Work instruction:
Leave out the pictures, and quote exactly the lines running from the one with "You are a GUI" through the last line of the entries below.

·····

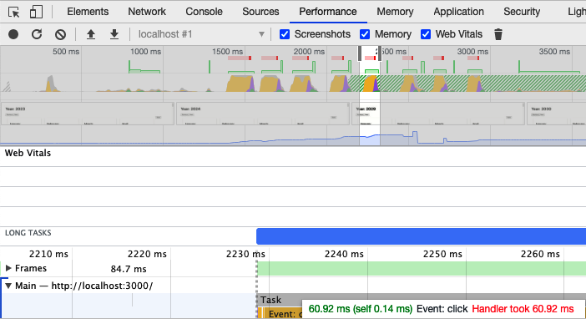This screenshot has width=586, height=319.
Task: Click the load profile upload arrow
Action: 91,34
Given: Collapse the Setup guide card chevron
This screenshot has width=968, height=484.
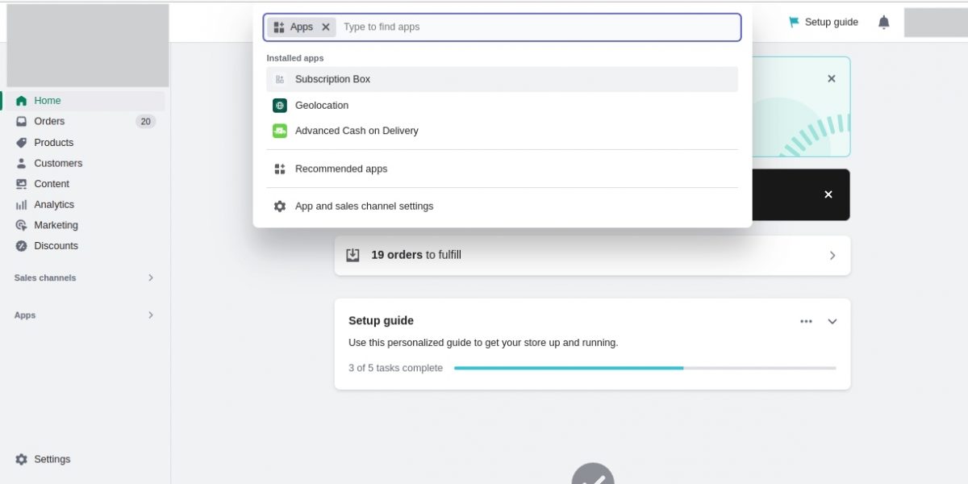Looking at the screenshot, I should tap(832, 321).
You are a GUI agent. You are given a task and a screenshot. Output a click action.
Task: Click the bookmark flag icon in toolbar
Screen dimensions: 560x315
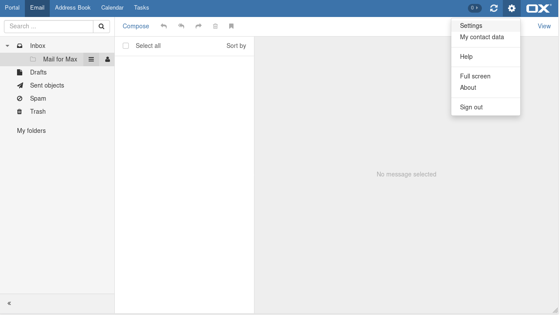tap(231, 26)
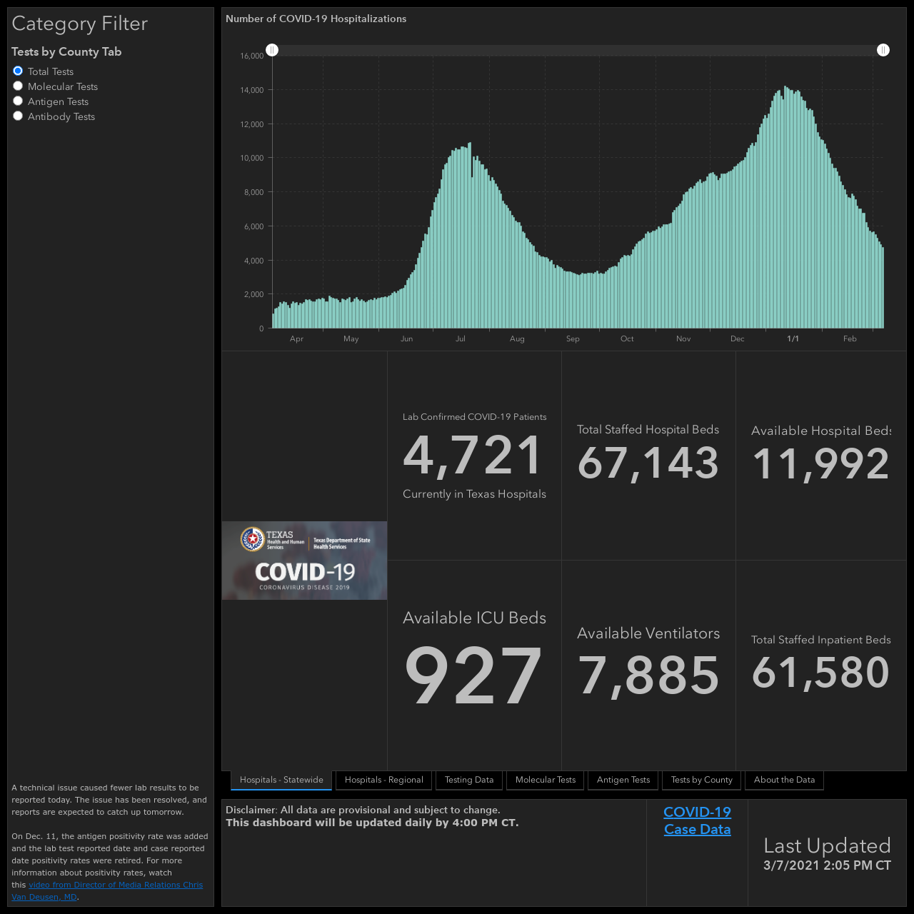This screenshot has height=914, width=914.
Task: Click the right chart range slider handle
Action: pos(883,50)
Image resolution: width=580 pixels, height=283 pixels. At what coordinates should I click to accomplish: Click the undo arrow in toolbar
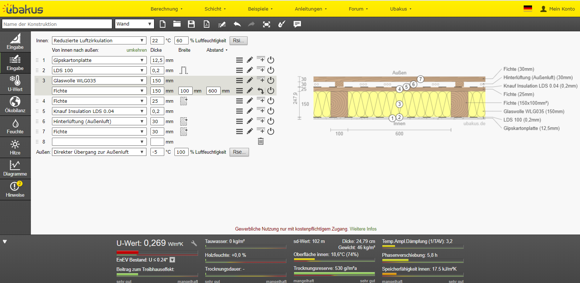pos(237,24)

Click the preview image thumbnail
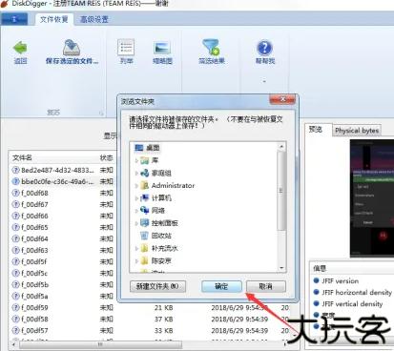point(372,198)
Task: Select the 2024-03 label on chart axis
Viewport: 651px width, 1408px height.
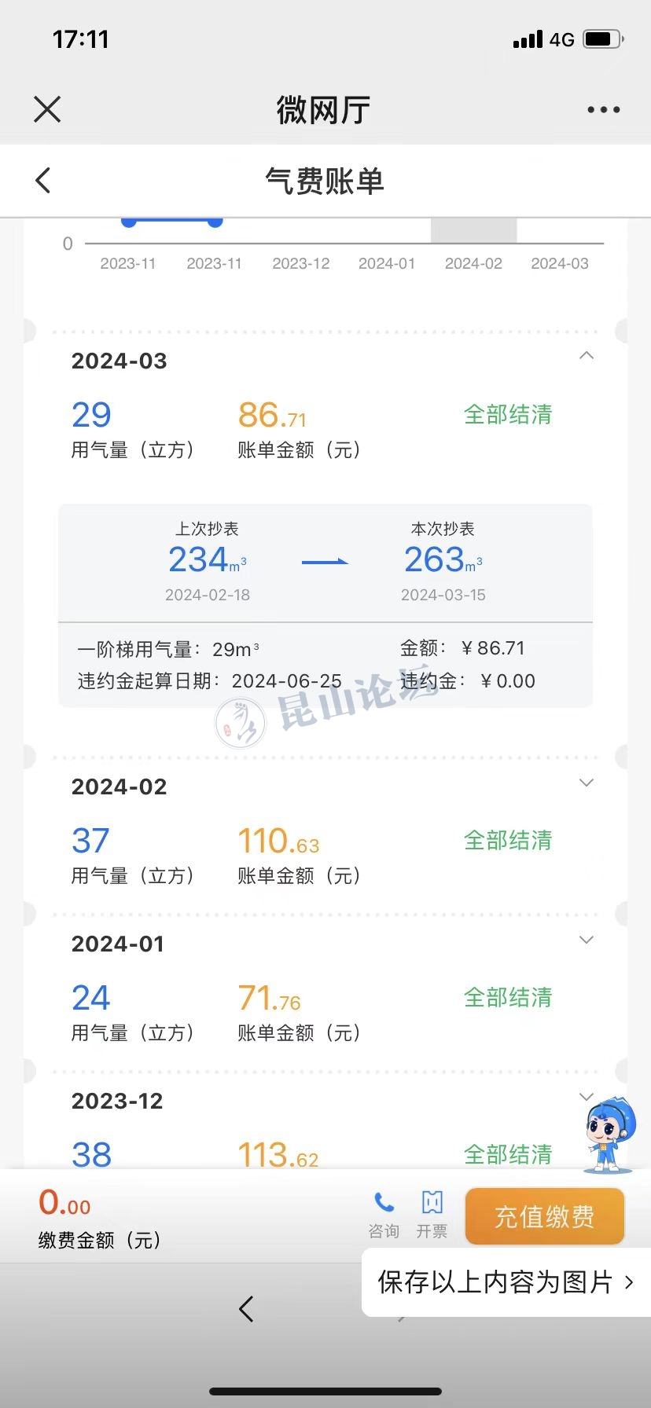Action: 559,264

·····

Answer for the task:
You are a GUI agent. You are given a task and a screenshot. Output a click action.
Task: Click the bookmark flag icon in toolbar
Screen dimensions: 560x315
tap(231, 26)
This screenshot has height=914, width=914.
Task: Click the right chart range slider handle
Action: pos(883,50)
Image resolution: width=580 pixels, height=283 pixels. At what coordinates should I click to accomplish: Click the undo arrow in toolbar
pos(237,24)

Click the preview image thumbnail
point(372,198)
Task: Select the 2024-03 label on chart axis
Viewport: 651px width, 1408px height.
Action: 559,264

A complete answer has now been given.